The broad spatial coherence of shear-wave directions throughout the NE Appalachians (as evidenced in Figure 5) suggest that there is a strong vertical stratification of the anisotropy in the upper mantle beneath that region. Earth models with two anisotropic upper-mantle layers can fit the observed SKS splitting data well. More complicated vertically-stratified models cannot be ruled out, but are not required by the data. Some lateral heterogeneity is also present in the splitting data. We note, however, that even large heterogeneity in the splitting data does not necessarily translate into large heterogeneity in structure. Given the quick variation of the parameters with back azimuth, just a few degrees rotation of either the earth model or the incoming shear wave can lead to widely different values of the splitting parameters. A complete characterization of any 3-D "anisotropic domains" responsible for the observed lateral heterogeneity will require extensive back-azimuth coverage at many stations.
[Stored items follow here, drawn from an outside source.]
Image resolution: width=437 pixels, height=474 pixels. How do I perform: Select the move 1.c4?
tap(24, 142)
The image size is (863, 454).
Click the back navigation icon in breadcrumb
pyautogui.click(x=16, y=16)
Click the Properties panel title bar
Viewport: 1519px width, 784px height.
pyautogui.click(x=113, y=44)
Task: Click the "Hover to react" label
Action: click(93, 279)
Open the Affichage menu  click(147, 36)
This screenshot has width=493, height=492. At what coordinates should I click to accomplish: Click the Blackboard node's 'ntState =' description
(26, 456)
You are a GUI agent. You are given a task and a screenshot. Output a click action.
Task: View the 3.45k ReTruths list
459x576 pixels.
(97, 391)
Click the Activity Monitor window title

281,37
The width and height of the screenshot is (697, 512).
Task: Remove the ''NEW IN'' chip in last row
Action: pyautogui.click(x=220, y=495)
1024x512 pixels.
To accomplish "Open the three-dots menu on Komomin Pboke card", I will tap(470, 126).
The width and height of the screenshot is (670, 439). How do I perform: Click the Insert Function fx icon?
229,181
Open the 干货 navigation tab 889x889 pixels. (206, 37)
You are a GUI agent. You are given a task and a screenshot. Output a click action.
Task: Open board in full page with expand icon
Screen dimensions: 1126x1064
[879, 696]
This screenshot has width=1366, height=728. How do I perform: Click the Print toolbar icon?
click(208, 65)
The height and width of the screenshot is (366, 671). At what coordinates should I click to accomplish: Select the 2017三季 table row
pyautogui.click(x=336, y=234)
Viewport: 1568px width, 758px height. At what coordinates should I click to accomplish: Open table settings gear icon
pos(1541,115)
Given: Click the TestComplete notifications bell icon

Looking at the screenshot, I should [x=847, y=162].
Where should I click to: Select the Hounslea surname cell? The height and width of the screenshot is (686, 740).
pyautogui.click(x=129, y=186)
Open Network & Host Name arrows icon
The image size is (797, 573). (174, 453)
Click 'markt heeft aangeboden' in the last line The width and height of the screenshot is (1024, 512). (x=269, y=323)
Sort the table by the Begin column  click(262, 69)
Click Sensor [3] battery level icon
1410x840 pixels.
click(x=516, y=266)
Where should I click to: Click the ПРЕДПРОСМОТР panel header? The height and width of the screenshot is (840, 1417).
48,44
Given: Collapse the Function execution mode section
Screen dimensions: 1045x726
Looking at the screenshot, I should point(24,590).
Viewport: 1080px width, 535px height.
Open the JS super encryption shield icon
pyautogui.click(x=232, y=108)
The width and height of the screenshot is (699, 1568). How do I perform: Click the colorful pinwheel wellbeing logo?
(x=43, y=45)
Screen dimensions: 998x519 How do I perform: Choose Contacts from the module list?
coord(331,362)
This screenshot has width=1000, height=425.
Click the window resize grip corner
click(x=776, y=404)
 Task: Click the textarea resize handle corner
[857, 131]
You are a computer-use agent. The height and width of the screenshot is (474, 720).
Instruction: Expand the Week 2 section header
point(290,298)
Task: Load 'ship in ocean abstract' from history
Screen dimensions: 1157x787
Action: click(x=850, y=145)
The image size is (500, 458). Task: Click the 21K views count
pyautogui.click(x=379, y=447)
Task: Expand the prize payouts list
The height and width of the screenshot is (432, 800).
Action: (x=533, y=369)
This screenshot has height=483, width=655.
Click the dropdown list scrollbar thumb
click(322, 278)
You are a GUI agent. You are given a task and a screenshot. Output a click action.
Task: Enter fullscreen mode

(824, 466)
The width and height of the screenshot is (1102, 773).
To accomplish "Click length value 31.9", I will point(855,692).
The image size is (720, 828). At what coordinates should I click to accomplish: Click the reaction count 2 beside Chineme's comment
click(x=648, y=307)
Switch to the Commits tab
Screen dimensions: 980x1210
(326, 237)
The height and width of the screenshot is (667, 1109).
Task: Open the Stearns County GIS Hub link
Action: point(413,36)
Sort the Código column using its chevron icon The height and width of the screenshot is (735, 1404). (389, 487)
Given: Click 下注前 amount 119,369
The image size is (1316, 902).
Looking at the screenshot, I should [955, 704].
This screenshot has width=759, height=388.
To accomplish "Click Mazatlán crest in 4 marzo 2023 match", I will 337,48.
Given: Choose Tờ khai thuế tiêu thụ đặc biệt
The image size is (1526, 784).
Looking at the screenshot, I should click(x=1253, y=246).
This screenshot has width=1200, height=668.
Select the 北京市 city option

We interpret the top anisotropic layer to represent the continental lithosphere associated with the Appalachian orogen, and the bottom layer to represent the asthenosphere. A conceptual model of layered anisotropy under HRV is presented on Figure 15. Alignment of the fast axes of olivine in the upper layer is near-normal to the strike of geomorphological features in New England, where the trend of the Appalachians rotates from northeast to north. The alignment in the lower layer of the model is more in line with the overall strike of the Appalachian Orogen, as well as the hypothetical "edge" of the North American cratonic keel.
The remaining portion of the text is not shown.